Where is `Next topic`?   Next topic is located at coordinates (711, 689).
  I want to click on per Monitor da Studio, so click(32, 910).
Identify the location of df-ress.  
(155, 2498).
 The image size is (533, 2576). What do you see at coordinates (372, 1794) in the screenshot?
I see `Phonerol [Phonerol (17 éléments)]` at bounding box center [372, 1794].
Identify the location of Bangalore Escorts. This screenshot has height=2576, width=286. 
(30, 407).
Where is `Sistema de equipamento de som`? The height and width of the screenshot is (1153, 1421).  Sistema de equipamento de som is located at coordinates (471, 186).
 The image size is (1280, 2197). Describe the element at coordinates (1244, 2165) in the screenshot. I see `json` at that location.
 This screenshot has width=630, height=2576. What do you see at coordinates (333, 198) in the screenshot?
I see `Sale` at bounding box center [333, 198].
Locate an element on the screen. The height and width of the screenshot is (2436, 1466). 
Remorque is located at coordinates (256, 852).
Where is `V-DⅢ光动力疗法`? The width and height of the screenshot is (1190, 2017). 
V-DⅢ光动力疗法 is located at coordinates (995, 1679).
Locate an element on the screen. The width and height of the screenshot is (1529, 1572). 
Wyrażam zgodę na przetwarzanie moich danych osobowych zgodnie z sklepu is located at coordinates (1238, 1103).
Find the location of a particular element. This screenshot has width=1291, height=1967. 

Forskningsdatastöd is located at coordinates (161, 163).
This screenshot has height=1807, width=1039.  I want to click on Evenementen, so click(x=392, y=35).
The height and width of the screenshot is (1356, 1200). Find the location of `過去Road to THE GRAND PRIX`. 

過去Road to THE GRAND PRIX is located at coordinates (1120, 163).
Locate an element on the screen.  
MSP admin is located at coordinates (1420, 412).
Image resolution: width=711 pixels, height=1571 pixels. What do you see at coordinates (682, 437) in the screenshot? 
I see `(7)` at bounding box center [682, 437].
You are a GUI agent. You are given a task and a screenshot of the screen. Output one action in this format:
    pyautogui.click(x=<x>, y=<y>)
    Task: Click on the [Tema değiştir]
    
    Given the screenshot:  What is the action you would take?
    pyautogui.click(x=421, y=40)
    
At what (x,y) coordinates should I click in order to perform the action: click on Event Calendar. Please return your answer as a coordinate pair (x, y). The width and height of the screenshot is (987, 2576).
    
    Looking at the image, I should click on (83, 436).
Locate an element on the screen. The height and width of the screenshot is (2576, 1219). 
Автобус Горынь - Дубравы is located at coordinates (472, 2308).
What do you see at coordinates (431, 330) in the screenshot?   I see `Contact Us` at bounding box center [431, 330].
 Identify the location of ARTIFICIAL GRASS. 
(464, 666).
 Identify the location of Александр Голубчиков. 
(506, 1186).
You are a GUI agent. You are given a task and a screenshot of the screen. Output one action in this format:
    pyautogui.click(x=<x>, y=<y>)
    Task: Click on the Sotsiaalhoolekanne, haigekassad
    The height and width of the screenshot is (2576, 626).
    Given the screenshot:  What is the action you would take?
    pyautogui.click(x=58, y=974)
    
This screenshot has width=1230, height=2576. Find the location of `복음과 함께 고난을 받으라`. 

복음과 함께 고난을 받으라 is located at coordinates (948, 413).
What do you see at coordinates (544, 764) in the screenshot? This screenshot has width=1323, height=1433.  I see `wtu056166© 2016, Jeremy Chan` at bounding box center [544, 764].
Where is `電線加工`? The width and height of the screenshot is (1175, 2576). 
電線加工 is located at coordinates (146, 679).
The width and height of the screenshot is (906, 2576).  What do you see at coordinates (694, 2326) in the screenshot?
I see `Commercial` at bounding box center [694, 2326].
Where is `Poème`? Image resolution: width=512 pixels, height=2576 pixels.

WHAT YOU HAVE TO DO.
Copy the records from their beginning up to and including the line with "center [372, 1794].", changing "Identify" to "Find" and leaving everything else unchanged.

TASK ANSWER.
Where is `Next topic`?   Next topic is located at coordinates (711, 689).
  I want to click on per Monitor da Studio, so click(32, 910).
Find the location of df-ress.  
(155, 2498).
 The image size is (533, 2576). What do you see at coordinates (372, 1794) in the screenshot?
I see `Phonerol [Phonerol (17 éléments)]` at bounding box center [372, 1794].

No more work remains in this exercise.